§ Records shown:
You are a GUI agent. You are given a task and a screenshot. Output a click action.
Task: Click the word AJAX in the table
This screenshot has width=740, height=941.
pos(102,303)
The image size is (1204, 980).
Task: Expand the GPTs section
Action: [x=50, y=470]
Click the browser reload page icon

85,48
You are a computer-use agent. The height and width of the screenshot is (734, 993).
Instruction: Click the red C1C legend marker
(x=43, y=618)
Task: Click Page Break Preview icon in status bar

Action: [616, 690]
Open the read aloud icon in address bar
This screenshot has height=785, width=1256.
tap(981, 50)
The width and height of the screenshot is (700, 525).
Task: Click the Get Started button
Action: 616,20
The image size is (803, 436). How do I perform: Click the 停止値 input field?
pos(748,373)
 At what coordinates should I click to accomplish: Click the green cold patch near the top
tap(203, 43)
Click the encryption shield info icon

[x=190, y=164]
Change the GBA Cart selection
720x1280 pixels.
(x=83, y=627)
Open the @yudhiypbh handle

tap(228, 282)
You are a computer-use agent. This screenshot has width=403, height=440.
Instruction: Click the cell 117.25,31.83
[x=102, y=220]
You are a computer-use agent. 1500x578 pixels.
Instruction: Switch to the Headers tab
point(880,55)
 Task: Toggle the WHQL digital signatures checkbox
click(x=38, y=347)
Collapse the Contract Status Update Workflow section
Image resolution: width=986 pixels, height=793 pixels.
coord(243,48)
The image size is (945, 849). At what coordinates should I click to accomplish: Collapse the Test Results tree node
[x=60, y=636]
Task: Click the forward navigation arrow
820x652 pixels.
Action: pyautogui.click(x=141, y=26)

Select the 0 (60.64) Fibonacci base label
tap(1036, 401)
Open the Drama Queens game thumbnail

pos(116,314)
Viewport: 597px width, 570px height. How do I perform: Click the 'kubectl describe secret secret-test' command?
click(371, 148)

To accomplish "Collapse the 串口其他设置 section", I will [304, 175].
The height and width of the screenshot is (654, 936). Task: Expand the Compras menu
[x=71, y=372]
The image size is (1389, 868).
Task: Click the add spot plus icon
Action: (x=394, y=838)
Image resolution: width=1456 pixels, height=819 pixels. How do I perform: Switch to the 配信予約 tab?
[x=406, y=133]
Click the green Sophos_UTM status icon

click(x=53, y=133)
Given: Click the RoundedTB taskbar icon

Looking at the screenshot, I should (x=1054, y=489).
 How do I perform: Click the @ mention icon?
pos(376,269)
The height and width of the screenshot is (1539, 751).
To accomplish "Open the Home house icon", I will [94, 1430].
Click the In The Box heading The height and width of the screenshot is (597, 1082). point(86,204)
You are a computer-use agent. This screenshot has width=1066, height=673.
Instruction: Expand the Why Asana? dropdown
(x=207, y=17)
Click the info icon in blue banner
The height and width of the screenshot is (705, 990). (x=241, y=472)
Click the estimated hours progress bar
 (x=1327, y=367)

§ Stated task: Reproduce each of the items above line for line, without changing anything.

§ The solution:
You are a GUI agent. You are given a task and a screenshot. Output a click action.
Task: Click the word AJAX in the table
This screenshot has width=740, height=941.
pos(102,303)
The image size is (1204, 980).
Task: Expand the GPTs section
Action: [x=50, y=470]
Click the browser reload page icon

85,48
You are a computer-use agent. The height and width of the screenshot is (734, 993).
Instruction: Click the red C1C legend marker
(x=43, y=618)
Task: Click Page Break Preview icon in status bar

Action: [616, 690]
Open the read aloud icon in address bar
This screenshot has height=785, width=1256.
tap(981, 50)
The width and height of the screenshot is (700, 525).
Task: Click the Get Started button
Action: 616,20
The image size is (803, 436). How do I perform: Click the 停止値 input field?
pos(748,373)
 At what coordinates should I click to accomplish: Click the green cold patch near the top
tap(203, 43)
Click the encryption shield info icon

[x=190, y=164]
Change the GBA Cart selection
720x1280 pixels.
(x=83, y=627)
Open the @yudhiypbh handle

tap(228, 282)
You are a computer-use agent. This screenshot has width=403, height=440.
Instruction: Click the cell 117.25,31.83
[x=102, y=220]
You are a computer-use agent. 1500x578 pixels.
Instruction: Switch to the Headers tab
point(880,55)
 Task: Toggle the WHQL digital signatures checkbox
click(x=38, y=347)
Collapse the Contract Status Update Workflow section
Image resolution: width=986 pixels, height=793 pixels.
coord(243,48)
The image size is (945, 849). At what coordinates should I click to accomplish: Collapse the Test Results tree node
[x=60, y=636]
Task: Click the forward navigation arrow
820x652 pixels.
Action: pyautogui.click(x=141, y=26)

Select the 0 (60.64) Fibonacci base label
tap(1036, 401)
Open the Drama Queens game thumbnail

pos(116,314)
Viewport: 597px width, 570px height. How do I perform: Click the 'kubectl describe secret secret-test' command?
click(371, 148)

To accomplish "Collapse the 串口其他设置 section", I will [304, 175].
The height and width of the screenshot is (654, 936). Task: Expand the Compras menu
[x=71, y=372]
The image size is (1389, 868).
Task: Click the add spot plus icon
Action: (x=394, y=838)
Image resolution: width=1456 pixels, height=819 pixels. How do I perform: Switch to the 配信予約 tab?
[x=406, y=133]
Click the green Sophos_UTM status icon

click(x=53, y=133)
Given: Click the RoundedTB taskbar icon

Looking at the screenshot, I should (x=1054, y=489).
 How do I perform: Click the @ mention icon?
pos(376,269)
The height and width of the screenshot is (1539, 751).
To accomplish "Open the Home house icon", I will [94, 1430].
Click the In The Box heading The height and width of the screenshot is (597, 1082). point(86,204)
You are a computer-use agent. This screenshot has width=1066, height=673.
Instruction: Expand the Why Asana? dropdown
(x=207, y=17)
Click the info icon in blue banner
The height and width of the screenshot is (705, 990). (x=241, y=472)
Click the estimated hours progress bar
 (x=1327, y=367)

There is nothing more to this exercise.